(Dataset entries)
+ + + + + + +

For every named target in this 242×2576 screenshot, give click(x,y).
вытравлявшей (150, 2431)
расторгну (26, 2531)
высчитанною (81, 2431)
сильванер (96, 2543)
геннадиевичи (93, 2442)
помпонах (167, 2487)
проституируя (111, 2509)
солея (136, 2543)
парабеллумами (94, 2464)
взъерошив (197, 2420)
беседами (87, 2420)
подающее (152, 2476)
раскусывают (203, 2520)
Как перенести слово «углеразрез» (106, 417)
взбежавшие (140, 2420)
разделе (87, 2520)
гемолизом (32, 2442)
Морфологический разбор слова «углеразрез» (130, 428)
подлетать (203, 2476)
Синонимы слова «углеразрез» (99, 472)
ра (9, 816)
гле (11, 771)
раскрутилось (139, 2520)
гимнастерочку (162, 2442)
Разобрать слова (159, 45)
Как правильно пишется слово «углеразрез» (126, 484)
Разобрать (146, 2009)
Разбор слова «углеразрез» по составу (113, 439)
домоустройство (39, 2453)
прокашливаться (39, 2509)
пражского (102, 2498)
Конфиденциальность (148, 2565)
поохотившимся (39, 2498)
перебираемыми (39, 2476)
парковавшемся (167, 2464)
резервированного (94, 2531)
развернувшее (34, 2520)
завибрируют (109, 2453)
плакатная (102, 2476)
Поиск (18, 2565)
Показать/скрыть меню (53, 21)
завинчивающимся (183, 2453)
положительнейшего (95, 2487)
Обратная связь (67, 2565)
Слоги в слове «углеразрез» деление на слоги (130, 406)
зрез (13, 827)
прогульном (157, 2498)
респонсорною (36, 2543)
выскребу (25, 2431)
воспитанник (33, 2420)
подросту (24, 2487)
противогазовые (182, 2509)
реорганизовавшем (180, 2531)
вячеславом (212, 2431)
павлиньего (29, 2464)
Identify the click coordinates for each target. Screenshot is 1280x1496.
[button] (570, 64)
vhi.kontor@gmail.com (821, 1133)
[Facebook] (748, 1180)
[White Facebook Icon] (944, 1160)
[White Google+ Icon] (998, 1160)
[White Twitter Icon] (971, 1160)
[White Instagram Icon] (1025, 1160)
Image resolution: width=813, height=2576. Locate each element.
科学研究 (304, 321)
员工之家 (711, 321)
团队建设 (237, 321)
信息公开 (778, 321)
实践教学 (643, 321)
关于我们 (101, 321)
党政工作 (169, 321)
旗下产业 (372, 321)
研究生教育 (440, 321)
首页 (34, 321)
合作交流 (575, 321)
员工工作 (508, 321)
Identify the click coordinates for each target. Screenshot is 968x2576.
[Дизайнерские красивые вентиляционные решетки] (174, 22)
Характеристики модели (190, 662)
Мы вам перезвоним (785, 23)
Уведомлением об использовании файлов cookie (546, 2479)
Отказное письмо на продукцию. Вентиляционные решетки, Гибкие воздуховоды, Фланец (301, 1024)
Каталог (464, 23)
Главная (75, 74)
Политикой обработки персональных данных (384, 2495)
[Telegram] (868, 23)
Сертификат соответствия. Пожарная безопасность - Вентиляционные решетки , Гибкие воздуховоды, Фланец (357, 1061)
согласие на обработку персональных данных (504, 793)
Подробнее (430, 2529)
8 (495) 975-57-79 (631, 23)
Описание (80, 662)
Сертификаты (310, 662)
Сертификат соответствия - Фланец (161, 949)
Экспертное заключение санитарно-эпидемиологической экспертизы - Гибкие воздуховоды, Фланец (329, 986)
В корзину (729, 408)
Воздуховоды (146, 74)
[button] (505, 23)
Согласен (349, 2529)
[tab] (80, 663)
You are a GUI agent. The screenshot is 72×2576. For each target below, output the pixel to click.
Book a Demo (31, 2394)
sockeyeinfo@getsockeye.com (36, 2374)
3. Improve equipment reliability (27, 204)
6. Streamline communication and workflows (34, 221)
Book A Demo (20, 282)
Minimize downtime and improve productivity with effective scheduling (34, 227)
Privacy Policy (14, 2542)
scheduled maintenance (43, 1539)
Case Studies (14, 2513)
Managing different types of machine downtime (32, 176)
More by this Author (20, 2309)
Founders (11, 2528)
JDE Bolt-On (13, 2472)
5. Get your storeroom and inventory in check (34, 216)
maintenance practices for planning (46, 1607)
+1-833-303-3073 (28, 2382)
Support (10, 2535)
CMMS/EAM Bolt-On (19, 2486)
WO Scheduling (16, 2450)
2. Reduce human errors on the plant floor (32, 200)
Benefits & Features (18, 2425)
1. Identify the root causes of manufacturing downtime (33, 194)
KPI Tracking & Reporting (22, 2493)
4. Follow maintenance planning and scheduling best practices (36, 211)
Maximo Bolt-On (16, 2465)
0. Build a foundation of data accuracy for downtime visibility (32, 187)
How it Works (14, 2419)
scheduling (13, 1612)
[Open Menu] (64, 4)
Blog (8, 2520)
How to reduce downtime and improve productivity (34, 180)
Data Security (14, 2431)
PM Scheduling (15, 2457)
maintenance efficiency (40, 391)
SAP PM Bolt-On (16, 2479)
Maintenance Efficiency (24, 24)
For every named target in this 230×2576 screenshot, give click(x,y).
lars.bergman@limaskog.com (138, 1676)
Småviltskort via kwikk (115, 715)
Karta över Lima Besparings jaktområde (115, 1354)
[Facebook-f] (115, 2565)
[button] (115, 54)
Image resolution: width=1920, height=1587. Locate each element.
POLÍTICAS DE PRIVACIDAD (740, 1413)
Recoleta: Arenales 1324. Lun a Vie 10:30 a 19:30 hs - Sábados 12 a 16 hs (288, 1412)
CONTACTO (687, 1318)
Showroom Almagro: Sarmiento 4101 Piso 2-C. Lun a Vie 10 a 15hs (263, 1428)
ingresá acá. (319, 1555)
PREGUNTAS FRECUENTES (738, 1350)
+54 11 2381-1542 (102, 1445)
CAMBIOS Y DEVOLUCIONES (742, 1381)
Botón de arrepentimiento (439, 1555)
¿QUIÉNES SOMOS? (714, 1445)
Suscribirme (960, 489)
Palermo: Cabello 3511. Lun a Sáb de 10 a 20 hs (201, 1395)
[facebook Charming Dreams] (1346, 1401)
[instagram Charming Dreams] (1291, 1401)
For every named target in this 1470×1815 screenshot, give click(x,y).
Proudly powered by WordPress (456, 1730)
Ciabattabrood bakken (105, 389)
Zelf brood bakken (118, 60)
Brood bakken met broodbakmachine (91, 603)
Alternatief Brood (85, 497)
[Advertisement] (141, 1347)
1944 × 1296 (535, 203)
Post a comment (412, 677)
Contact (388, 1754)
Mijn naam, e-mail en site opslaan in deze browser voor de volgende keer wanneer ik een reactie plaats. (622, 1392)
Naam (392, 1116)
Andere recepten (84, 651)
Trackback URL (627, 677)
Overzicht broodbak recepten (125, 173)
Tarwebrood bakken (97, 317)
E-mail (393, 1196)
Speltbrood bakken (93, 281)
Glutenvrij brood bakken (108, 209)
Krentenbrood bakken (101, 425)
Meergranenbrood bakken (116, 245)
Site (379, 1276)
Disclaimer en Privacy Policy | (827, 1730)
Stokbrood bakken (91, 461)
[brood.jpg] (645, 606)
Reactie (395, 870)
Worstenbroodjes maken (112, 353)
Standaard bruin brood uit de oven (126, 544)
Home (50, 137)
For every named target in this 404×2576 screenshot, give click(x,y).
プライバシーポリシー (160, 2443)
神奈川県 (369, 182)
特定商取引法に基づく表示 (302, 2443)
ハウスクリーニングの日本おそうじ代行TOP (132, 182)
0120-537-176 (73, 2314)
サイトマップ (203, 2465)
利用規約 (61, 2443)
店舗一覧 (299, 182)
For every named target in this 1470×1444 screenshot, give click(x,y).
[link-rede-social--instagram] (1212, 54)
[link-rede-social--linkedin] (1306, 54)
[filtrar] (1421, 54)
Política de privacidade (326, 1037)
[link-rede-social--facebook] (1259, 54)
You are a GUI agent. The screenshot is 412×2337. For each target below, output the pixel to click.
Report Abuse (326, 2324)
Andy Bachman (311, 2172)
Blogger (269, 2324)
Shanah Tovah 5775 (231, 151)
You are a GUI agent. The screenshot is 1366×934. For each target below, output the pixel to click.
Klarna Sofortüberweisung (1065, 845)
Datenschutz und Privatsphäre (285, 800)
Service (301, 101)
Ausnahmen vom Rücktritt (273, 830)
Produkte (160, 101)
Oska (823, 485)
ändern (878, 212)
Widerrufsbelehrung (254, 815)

+ + + + + + +

#### Exercise description
What is the number of lines in the preceding entries that hold the string "решетки"? Give it alone.

#### Response
3